*** Records provided

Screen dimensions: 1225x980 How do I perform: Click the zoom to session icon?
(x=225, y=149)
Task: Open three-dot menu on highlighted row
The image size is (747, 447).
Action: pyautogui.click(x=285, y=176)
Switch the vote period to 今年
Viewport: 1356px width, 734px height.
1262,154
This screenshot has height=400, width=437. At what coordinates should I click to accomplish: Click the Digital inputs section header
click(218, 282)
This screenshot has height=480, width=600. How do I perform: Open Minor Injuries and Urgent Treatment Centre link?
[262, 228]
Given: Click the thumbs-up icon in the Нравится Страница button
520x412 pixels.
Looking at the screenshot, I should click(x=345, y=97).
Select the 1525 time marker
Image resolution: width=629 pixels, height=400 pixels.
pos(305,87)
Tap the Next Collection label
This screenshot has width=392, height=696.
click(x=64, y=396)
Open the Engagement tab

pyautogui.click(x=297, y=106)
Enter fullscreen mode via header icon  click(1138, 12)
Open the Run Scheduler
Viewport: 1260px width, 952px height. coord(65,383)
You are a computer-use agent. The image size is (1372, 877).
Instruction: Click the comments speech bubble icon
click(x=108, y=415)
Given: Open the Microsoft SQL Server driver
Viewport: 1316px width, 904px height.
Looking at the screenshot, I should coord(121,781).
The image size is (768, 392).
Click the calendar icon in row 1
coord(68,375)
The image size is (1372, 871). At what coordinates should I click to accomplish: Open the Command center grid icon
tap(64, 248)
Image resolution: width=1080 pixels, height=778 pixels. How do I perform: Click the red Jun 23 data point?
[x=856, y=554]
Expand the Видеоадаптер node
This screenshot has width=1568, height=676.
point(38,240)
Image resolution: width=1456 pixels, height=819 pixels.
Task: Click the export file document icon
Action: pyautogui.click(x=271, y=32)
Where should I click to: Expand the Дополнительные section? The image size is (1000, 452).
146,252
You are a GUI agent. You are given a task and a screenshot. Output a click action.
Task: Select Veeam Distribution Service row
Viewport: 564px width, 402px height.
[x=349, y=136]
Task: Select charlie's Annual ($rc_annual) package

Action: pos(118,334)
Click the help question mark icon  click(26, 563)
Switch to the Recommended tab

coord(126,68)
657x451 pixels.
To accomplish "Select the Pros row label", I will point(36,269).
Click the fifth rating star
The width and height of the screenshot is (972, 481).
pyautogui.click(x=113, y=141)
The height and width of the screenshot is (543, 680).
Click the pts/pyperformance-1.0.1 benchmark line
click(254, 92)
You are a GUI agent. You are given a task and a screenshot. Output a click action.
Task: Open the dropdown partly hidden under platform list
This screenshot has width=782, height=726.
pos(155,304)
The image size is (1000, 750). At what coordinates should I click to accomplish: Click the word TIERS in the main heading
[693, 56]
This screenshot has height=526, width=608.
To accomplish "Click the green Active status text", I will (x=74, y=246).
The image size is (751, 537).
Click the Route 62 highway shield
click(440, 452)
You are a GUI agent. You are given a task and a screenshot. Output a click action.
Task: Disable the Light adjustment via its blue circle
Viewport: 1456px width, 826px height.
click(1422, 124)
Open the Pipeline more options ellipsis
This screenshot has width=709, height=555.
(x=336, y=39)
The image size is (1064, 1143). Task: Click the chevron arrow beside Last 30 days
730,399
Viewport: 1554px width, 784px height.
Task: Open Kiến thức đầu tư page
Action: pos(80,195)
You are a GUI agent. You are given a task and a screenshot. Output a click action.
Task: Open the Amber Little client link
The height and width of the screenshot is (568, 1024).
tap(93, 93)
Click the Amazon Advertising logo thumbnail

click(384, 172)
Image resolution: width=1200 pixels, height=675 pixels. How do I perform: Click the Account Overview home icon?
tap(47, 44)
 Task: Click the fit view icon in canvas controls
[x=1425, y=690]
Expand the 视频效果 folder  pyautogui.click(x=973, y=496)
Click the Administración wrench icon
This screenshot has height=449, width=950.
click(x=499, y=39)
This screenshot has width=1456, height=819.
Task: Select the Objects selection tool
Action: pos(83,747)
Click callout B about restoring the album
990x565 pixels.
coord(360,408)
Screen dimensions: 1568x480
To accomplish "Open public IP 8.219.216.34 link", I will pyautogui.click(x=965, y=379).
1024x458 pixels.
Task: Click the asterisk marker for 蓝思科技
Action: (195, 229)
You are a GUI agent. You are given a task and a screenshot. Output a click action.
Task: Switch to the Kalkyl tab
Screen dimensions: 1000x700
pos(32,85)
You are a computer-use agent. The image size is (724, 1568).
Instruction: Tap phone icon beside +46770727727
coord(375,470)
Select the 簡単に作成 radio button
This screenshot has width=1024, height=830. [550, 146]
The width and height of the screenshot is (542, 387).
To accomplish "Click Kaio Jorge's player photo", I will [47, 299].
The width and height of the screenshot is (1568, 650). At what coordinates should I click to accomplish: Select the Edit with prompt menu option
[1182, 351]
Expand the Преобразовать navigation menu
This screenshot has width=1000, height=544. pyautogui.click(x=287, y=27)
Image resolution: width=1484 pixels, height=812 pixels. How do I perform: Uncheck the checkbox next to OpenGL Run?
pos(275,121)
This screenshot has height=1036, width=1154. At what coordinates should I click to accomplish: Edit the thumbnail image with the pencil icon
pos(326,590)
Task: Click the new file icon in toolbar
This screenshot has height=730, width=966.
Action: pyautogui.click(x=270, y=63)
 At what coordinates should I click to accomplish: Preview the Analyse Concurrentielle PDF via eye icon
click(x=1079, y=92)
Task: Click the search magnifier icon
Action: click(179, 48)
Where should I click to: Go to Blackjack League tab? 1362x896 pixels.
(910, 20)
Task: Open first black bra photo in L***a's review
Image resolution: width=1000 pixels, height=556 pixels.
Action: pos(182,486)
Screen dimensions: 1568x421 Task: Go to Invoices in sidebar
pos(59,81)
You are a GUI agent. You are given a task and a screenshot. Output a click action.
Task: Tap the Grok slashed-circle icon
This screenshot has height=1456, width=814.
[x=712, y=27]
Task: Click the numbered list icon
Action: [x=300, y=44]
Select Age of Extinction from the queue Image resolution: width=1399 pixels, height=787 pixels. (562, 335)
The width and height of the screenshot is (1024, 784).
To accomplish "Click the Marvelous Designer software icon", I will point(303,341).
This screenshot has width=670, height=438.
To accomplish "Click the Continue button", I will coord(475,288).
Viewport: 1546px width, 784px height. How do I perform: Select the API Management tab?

******

- **Task objective**:
How many lines of the items above contain the string "thumbnail"? Reply with the number alone.

- **Exercise result**:
2